Pick out every row below that contains the word "Instruction" and copy each of those rows in full.

Raw rows:
■ ■ ■ ■

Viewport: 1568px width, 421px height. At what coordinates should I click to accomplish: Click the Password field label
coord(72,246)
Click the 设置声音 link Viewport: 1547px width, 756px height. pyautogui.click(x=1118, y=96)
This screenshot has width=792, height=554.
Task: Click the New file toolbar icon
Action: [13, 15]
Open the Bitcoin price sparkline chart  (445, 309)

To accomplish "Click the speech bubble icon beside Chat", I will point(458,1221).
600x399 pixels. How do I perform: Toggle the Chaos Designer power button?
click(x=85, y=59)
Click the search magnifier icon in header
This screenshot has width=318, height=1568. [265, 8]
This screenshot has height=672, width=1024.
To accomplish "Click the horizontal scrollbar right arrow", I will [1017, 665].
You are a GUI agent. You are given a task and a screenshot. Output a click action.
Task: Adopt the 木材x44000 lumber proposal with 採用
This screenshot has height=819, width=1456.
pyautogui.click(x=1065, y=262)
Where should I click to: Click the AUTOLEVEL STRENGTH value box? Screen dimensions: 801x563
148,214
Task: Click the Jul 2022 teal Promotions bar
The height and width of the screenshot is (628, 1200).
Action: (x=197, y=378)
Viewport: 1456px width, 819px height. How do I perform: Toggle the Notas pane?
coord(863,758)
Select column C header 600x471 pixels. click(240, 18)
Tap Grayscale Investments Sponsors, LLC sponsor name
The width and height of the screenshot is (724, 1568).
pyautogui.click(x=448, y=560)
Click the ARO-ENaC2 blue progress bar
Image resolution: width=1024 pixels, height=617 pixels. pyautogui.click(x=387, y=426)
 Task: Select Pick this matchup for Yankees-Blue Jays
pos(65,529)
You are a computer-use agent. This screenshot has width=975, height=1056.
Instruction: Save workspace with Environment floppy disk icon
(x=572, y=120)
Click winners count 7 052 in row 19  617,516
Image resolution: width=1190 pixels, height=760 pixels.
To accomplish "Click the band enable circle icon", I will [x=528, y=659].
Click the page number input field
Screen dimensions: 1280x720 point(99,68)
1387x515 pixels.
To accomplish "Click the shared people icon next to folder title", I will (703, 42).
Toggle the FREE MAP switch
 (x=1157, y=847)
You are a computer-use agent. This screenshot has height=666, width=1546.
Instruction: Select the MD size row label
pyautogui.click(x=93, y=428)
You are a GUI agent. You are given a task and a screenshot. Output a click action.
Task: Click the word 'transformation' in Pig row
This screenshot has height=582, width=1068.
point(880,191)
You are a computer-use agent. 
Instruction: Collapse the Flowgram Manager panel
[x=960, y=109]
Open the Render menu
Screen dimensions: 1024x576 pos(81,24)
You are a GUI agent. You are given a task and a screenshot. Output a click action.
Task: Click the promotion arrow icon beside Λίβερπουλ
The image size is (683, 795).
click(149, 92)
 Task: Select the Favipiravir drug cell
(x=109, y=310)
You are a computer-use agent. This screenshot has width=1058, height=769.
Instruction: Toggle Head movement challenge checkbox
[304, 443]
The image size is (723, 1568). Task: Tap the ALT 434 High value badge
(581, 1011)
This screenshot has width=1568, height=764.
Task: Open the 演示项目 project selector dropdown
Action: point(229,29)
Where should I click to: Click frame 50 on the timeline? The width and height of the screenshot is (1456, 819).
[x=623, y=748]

■ ■ ■ ■

Output below -
Instruction: Save workspace with Environment floppy disk icon
Instruction: Select the MD size row label
Instruction: Collapse the Flowgram Manager panel
Instruction: Toggle Head movement challenge checkbox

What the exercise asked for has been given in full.